===== Dataset entries =====
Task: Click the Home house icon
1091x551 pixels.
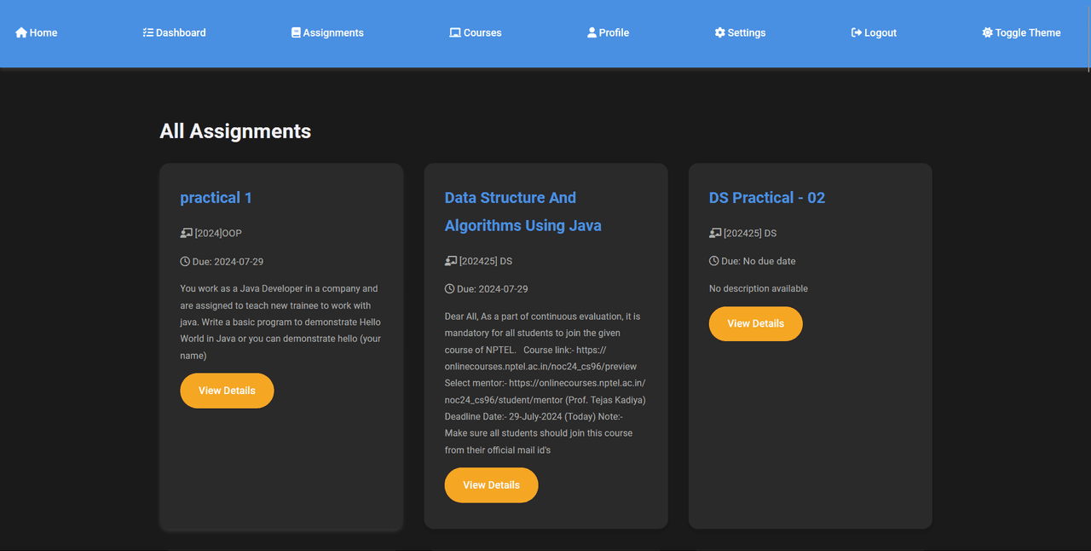Action: (x=21, y=32)
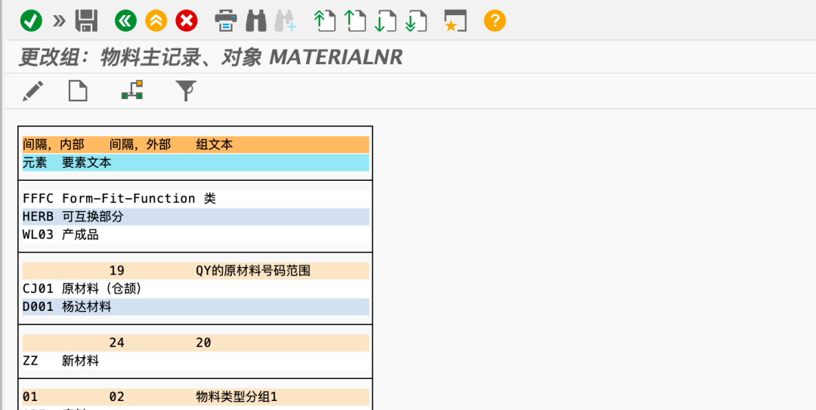The height and width of the screenshot is (410, 816).
Task: Go to the last page icon
Action: click(x=414, y=20)
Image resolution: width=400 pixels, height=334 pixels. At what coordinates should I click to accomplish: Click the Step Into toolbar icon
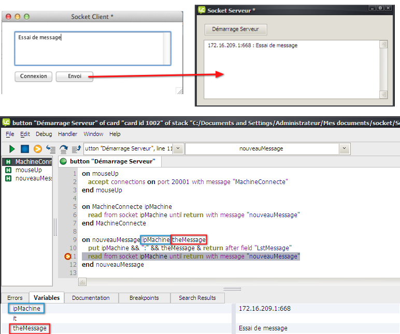tap(51, 149)
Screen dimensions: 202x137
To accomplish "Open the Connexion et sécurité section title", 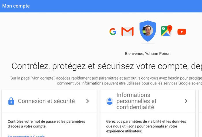I will (46, 101).
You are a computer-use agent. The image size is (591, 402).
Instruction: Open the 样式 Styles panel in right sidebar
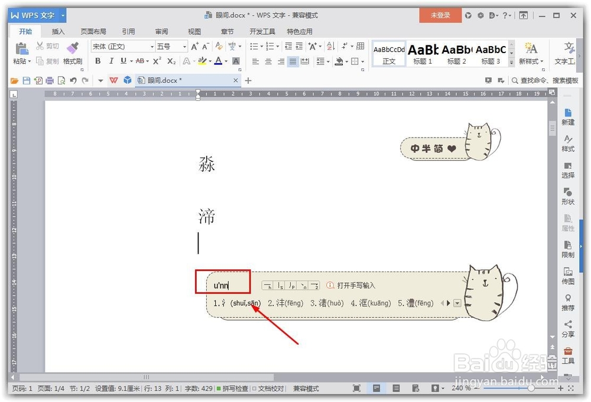click(x=567, y=143)
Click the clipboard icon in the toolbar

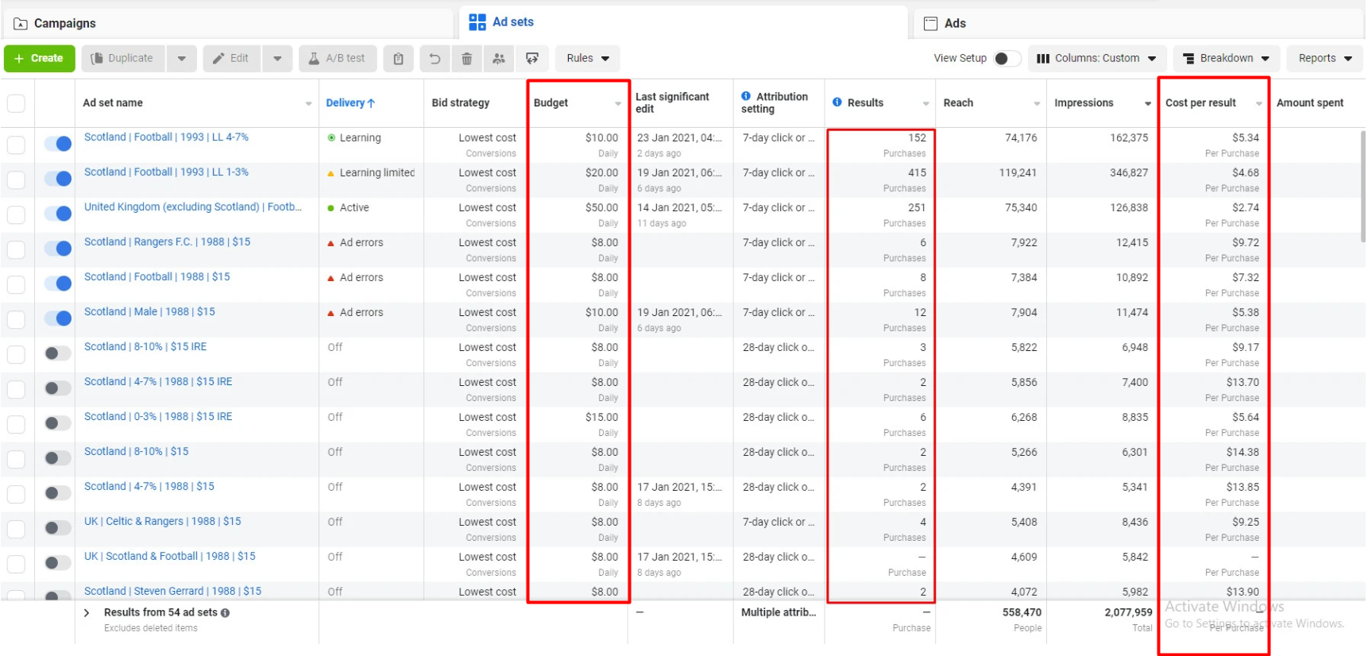point(398,59)
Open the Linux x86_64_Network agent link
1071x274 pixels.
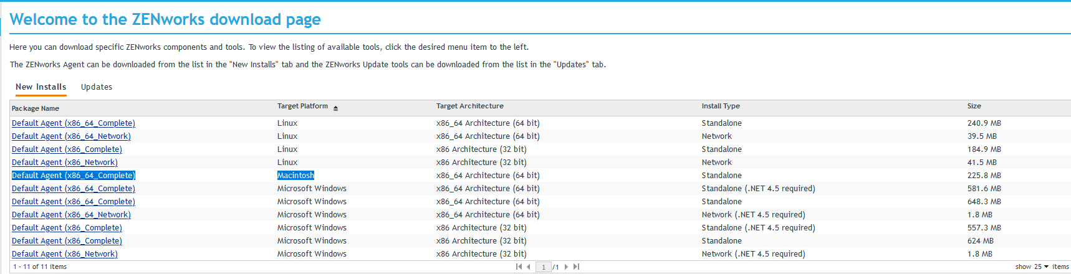coord(71,136)
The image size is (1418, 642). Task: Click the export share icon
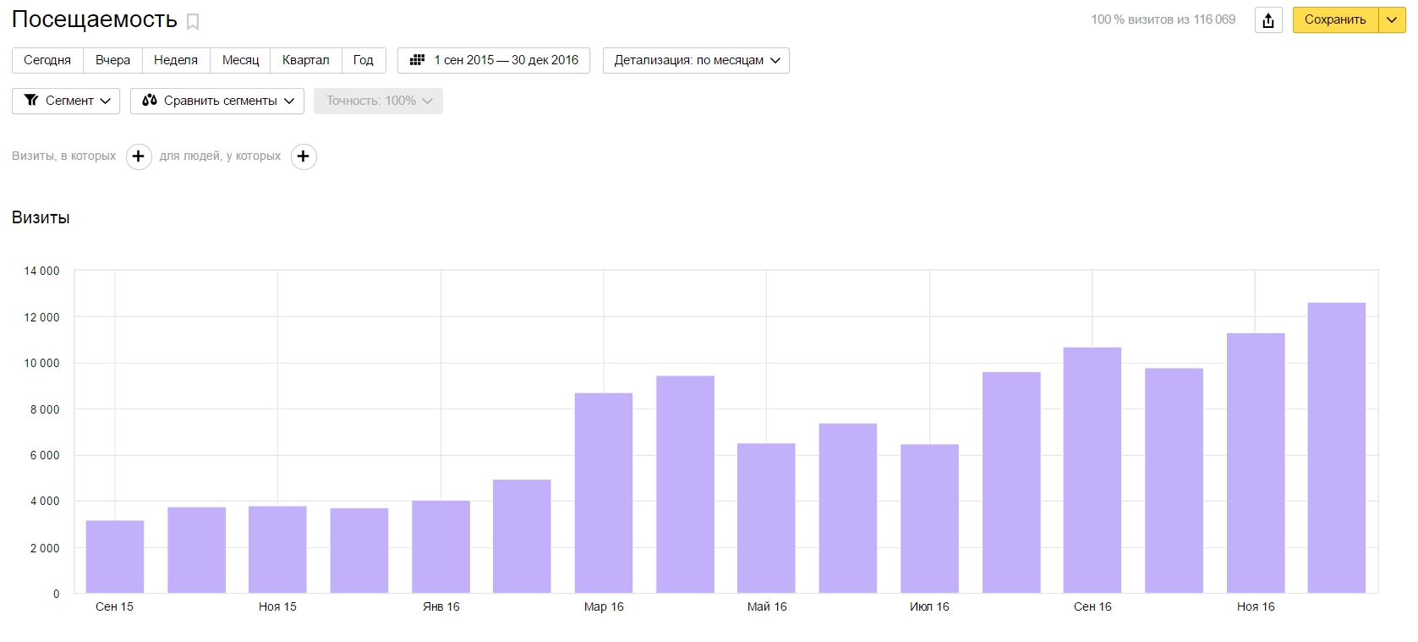1267,20
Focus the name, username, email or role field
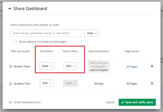Screen dimensions: 163x112 click(x=46, y=33)
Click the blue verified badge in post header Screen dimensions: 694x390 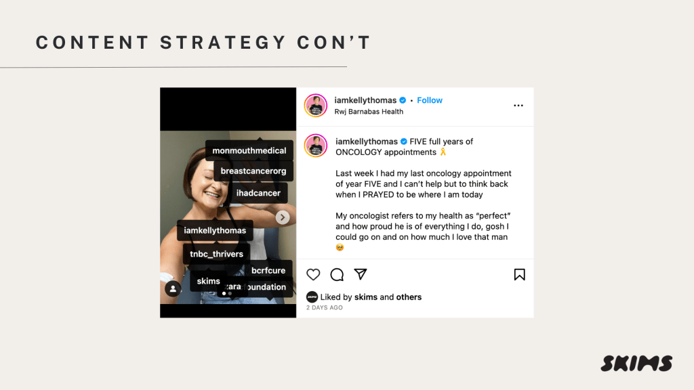(403, 100)
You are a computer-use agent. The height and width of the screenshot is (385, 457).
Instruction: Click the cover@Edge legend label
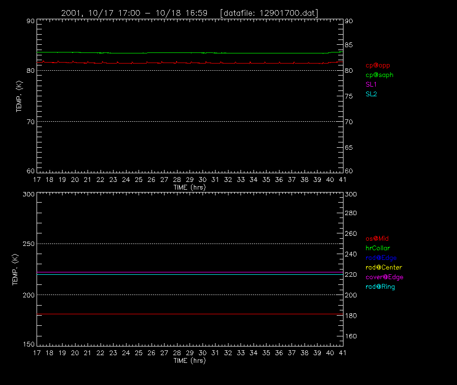[384, 277]
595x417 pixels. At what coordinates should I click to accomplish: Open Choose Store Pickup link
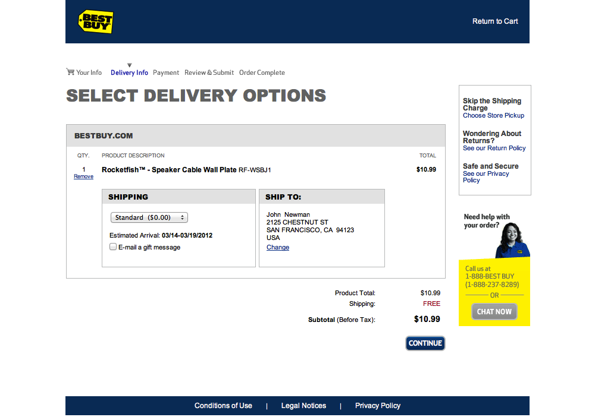pyautogui.click(x=493, y=115)
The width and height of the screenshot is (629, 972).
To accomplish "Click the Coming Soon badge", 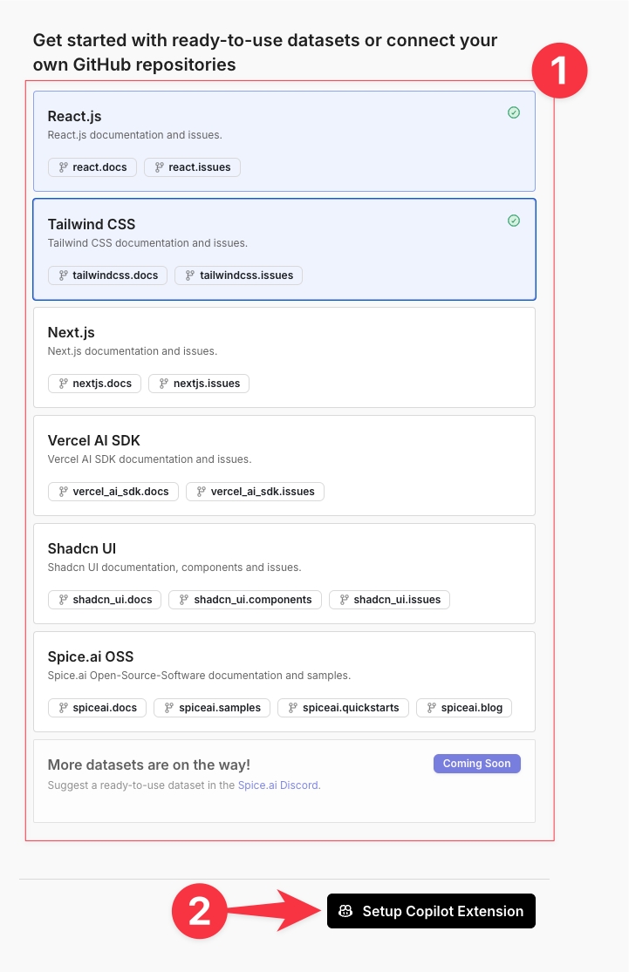I will click(476, 764).
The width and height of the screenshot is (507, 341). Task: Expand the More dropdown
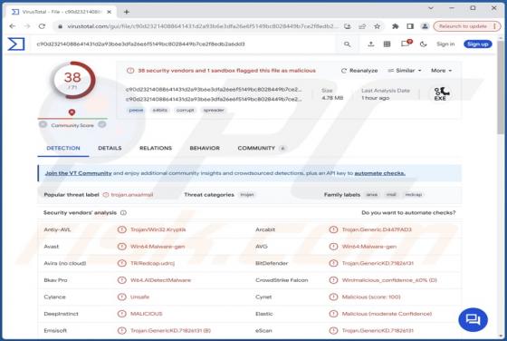[441, 70]
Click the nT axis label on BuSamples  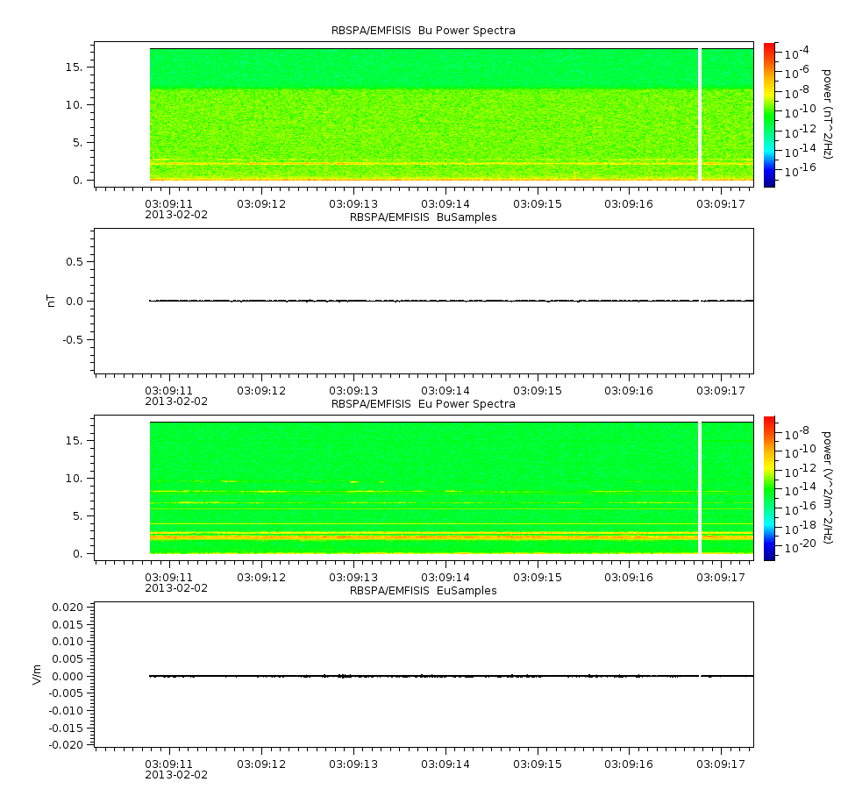tap(51, 301)
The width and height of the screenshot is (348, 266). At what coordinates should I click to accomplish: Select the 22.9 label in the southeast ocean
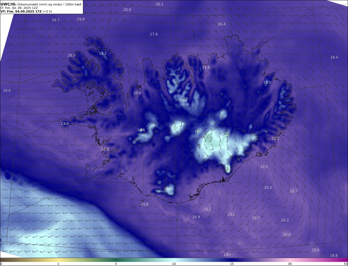pyautogui.click(x=287, y=234)
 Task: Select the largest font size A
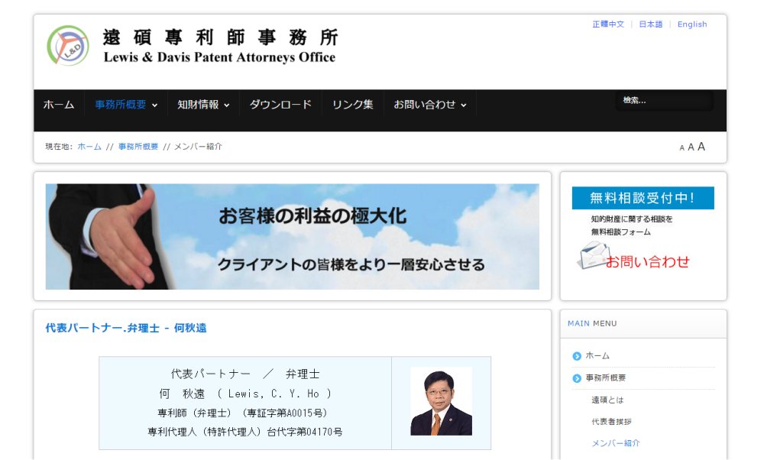701,147
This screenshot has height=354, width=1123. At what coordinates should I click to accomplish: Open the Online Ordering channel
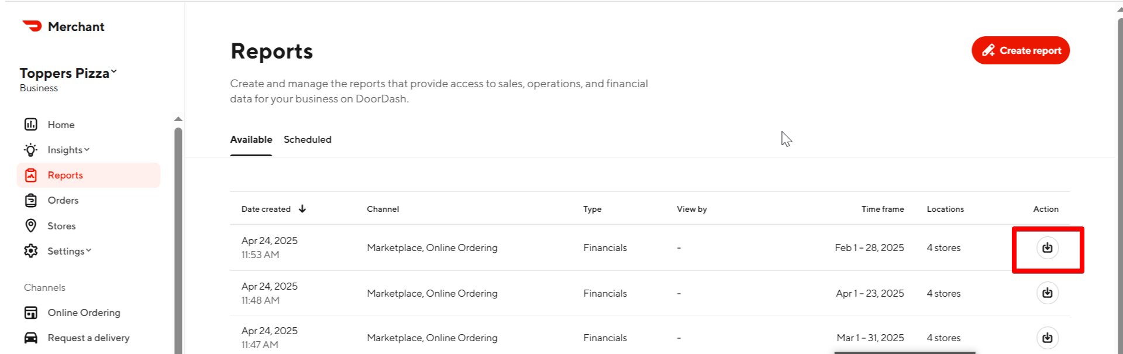pos(84,312)
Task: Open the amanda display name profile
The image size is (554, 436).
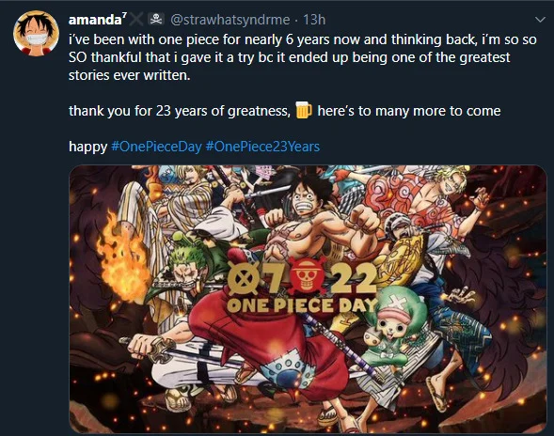Action: click(95, 20)
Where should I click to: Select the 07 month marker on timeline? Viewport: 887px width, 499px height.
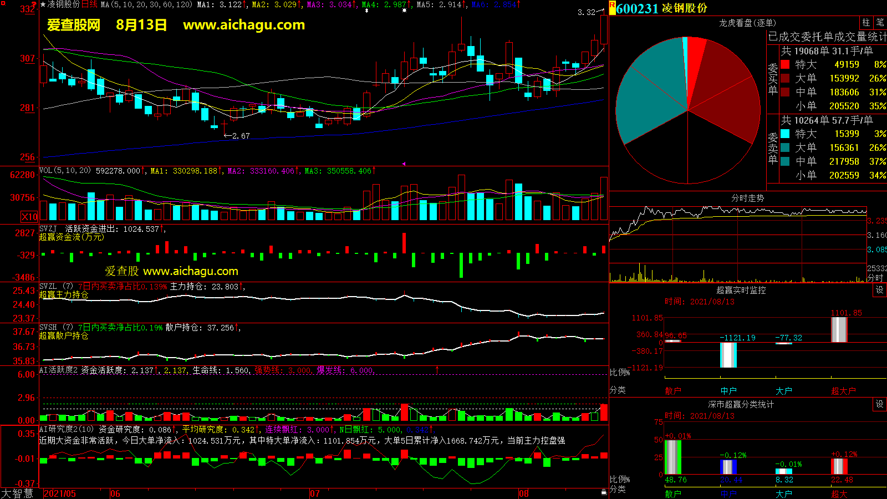coord(314,493)
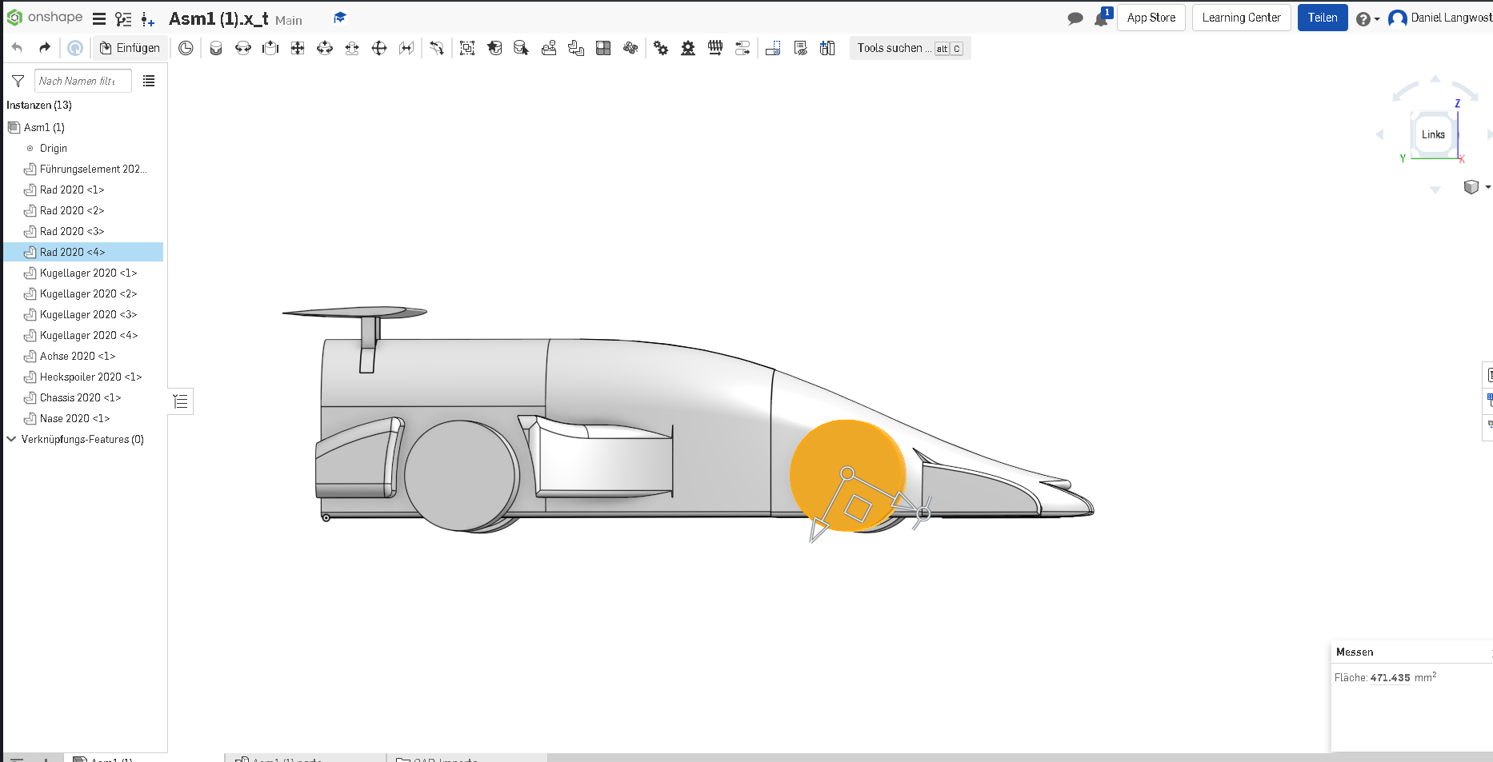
=====
• _Your objective_:
Reply with the number of lines above in which the word "agent" appears, and with nothing else.

• _Output for this task_:
3